**ТЕКСТ ДЛЯ ЧТЕНИЯ:**
+ + + + +

Лирические герои Блока с нетерпением ждут прихода кораблей. Дело в том, что сам Блок жил в Петербурге недалеко от пристани, и, безусловно, чувствовал, что корабли из далеких стран делают мир «заманчивей и шире». Немалую роль в нашей истории сыграл знаменитый «философский пароход», на котором отправилась в изгнание русская интеллигенция. Это событие как-то укладывается в логику отечественной культуры, где тема парохода тесно связана с размышлениями о вечном и судьбах России.
Дорога паломников
С возрастанием интереса к религии в последние два десятилетия произошло возрождение такой важной составляющей религиозной жизни как паломничество. Паломническую путевку, как самую обыкновенную туристическую, вы можете купить, их продажей занимаются известные церковные организации. В этом случае вы избавлены от всех сложностей: вас привозят в монастырь, все показывают-рассказывают, вы молитесь, ахаете и восхищаетесь. Однако многие русские, будучи стеснены в средствах, предпочитают паломничество самостоятельное. Для этого требуются только деньги на билеты. А дальше – все просто: в монастыре вам предоставят кров и пищу, а вы будете работать. В этом случае вас могут называть даже не «паломником», а «трудником».

+ + + + +

(Фрагменты набора данных)
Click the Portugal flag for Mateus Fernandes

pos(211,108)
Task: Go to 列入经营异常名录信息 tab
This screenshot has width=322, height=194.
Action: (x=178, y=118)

+ + + + +

**ВЫПОЛНИТЕ ЗАДАНИЯ:**
[1] Где, согласно тексту для чтения, жил Блок?
[2] Перепишите дословно фрагмент текста для чтения, начиная со слов «Лирические герои Блока» и заканчивая словами «и судьбах России.».
[3] Изложите в виде списка основные факты абзаца текста для чтения, начинающегося словами «С возрастанием интереса к религии».

**ОТВЕТЫ:**
[1] В Петербурге, недалеко от пристани.

[2]
Лирические герои Блока с нетерпением ждут прихода кораблей. Дело в том, что сам Блок жил в Петербурге недалеко от пристани, и, безусловно, чувствовал, что корабли из далеких стран делают мир «заманчивей и шире». Немалую роль в нашей истории сыграл знаменитый «философский пароход», на котором отправилась в изгнание русская интеллигенция. Это событие как-то укладывается в логику отечественной культуры, где тема парохода тесно связана с размышлениями о вечном и судьбах России.

[3]
- За последние два десятилетия интерес к религии вырос, и паломничество возродилось.
- Паломническую путевку продают известные церковные организации, как обычную туристическую.
- С путевкой паломника привозят в монастырь и все ему показывают и рассказывают.
- Многие русские, стесненные в средствах, выбирают самостоятельное паломничество, для которого нужны только деньги на билеты.
- В монастыре такому паломнику дают кров и пищу в обмен на работу, поэтому его могут называть «трудником».